Data entries:

++++++++

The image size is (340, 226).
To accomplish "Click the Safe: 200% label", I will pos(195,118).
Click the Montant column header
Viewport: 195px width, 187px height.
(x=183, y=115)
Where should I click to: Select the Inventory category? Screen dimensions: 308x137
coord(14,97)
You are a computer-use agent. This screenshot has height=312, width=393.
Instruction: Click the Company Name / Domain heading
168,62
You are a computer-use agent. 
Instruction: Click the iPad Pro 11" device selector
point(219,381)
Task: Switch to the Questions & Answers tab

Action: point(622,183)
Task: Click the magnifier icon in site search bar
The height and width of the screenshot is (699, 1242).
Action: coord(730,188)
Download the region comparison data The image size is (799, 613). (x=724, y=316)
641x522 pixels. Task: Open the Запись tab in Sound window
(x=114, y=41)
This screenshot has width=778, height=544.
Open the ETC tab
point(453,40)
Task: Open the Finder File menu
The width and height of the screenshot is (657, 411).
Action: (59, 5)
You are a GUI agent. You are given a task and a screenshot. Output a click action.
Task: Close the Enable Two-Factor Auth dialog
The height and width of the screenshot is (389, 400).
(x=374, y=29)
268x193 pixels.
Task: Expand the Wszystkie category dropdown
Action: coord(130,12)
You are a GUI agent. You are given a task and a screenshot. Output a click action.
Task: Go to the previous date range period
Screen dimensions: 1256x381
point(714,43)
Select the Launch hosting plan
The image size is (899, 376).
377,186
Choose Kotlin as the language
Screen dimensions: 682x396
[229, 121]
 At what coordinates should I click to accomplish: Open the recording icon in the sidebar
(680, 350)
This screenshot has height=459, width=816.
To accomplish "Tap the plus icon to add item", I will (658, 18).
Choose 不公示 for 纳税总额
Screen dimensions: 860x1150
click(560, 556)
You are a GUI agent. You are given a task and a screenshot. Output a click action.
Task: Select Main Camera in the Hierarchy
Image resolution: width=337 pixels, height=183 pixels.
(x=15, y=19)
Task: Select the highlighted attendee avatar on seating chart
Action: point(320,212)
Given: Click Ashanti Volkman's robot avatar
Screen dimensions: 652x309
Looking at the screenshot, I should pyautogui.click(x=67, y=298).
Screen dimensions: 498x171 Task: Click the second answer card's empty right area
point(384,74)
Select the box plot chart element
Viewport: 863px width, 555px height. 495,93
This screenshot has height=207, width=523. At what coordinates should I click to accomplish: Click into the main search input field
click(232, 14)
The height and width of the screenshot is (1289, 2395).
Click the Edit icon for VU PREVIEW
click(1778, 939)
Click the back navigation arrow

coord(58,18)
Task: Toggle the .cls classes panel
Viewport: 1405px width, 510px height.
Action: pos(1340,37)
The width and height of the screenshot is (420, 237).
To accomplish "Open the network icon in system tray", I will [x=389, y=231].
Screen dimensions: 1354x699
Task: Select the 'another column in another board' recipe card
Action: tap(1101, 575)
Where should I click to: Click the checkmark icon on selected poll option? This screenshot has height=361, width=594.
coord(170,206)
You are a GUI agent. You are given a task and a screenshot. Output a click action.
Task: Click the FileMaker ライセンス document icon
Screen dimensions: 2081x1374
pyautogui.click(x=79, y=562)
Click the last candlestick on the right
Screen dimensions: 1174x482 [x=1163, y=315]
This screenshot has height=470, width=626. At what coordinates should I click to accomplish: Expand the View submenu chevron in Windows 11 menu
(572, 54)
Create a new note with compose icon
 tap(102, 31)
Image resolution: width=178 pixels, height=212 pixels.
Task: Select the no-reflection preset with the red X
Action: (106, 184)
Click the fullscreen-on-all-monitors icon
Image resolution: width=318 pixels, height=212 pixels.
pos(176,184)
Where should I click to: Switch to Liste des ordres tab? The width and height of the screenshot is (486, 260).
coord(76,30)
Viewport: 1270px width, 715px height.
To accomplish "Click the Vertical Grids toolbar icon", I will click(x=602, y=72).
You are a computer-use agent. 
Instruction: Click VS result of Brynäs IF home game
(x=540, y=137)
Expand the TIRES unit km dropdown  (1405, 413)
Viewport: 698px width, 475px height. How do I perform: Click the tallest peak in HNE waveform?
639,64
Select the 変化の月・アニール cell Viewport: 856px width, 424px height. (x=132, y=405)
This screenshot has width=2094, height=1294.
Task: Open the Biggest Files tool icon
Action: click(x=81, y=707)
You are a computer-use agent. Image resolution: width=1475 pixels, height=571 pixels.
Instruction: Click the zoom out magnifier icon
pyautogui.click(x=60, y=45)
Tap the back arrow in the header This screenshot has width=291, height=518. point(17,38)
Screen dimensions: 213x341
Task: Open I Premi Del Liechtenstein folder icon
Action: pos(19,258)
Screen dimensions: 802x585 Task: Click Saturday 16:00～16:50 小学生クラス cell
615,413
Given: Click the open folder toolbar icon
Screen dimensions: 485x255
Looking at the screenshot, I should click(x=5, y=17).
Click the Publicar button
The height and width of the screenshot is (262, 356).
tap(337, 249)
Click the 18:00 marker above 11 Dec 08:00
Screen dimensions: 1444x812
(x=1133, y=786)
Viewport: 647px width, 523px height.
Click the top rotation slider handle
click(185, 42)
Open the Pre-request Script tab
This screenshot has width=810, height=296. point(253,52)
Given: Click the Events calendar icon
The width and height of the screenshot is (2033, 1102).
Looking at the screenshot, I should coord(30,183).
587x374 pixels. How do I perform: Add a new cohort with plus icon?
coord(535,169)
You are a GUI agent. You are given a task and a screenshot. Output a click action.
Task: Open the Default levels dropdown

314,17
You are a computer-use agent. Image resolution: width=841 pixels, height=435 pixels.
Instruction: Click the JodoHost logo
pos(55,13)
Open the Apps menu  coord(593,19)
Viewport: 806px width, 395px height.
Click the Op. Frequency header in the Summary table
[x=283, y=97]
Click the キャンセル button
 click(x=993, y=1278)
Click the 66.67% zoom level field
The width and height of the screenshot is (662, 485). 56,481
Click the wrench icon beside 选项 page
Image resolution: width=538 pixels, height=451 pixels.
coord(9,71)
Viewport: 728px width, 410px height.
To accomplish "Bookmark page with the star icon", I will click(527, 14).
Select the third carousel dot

++++++++

Task prompt>
Please write out everything from the line containing "The width and height of the screenshot is (420, 237)." down to the line containing "coord(170,206)", replacing "checkmark" with "tick" and changing nothing else.

Exercise output>
The width and height of the screenshot is (420, 237).
To accomplish "Open the network icon in system tray", I will [x=389, y=231].
Screen dimensions: 1354x699
Task: Select the 'another column in another board' recipe card
Action: tap(1101, 575)
Where should I click to: Click the tick icon on selected poll option? This screenshot has height=361, width=594.
coord(170,206)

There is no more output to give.